The Enterprise DevOps Culture
Don’t stop at promoting processes and procedures for automation. The key to any successful Enterprise DevOps initiative is a dedication to the culture itself. Rather than focusing on DevOps as a resource, teams focus on it as a mindset. Everyone is involved in the process. From the Product Manager to the Release Engineer, everyone keeps that focus. In some organizations, this approach leads to the adoption of SRE methodology, alongside the traditional DevOps or as a replacement.

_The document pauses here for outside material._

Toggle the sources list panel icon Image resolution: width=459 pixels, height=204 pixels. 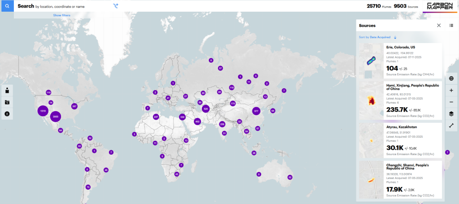pos(451,26)
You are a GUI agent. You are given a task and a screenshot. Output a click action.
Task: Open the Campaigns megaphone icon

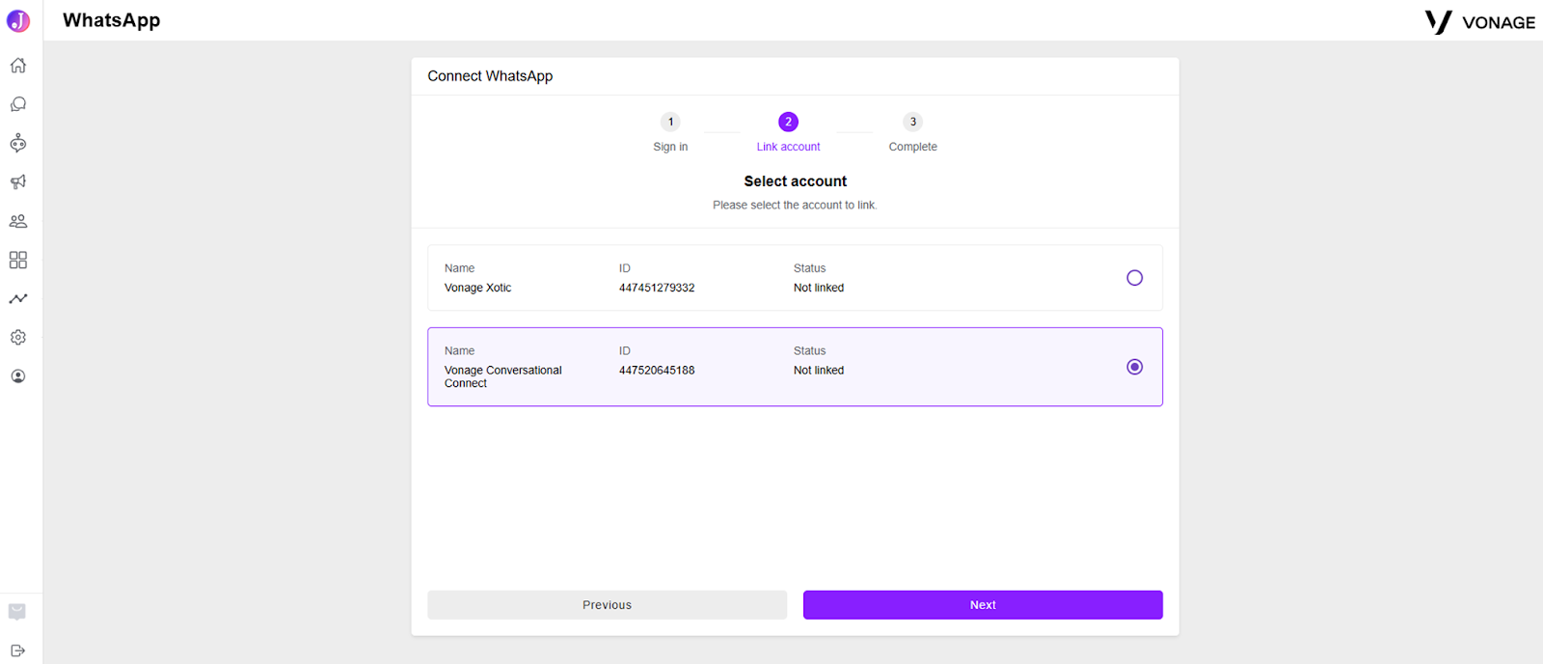(18, 182)
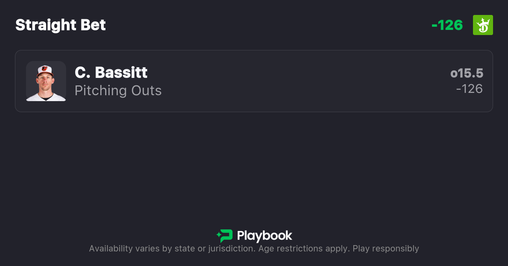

The Enterprise DevOps culture and way of thinking starts as a beneficial tool for scale but then becomes critical to a successful Enterprise DevOps implementation. Keep each person on the same page to promote a well-informed team, create value-adding documentation, monitor critical systems, and stay up to speed on today’s standards and requirements. If it’s the goal of every member to keep Enterprise DevOps at the forefront, you are on the way to a successful implementation.
Summary
As you may have noticed, there are plenty of aspects of Enterprise DevOps that are simply extensions of the DevOps we are used to in smaller organizations. From considerations around the various stacks in use to the finer aspects of compliance and change management.
Those practicing Enterprise DevOps are taking their knowledge and applying it to larger projects to keep things moving at the pace of today’s business. The desired result? A well-oiled machine that helps guide all members of the team to a successful, compliant, and reliable technology landscape.
You might be thinking “well, DevOps is DevOps”. Not quite. In small companies, DevOps is mostly a tool for merely improving efficiency. In enterprise companies it’s much more than that: it is a critical part of the organization’s success, dealing with the riskiest and most important parts of the business. This requires changing the way DevOps is operated and treated, towards Enterprise DevOps practices and way of thinking, as detailed in this post.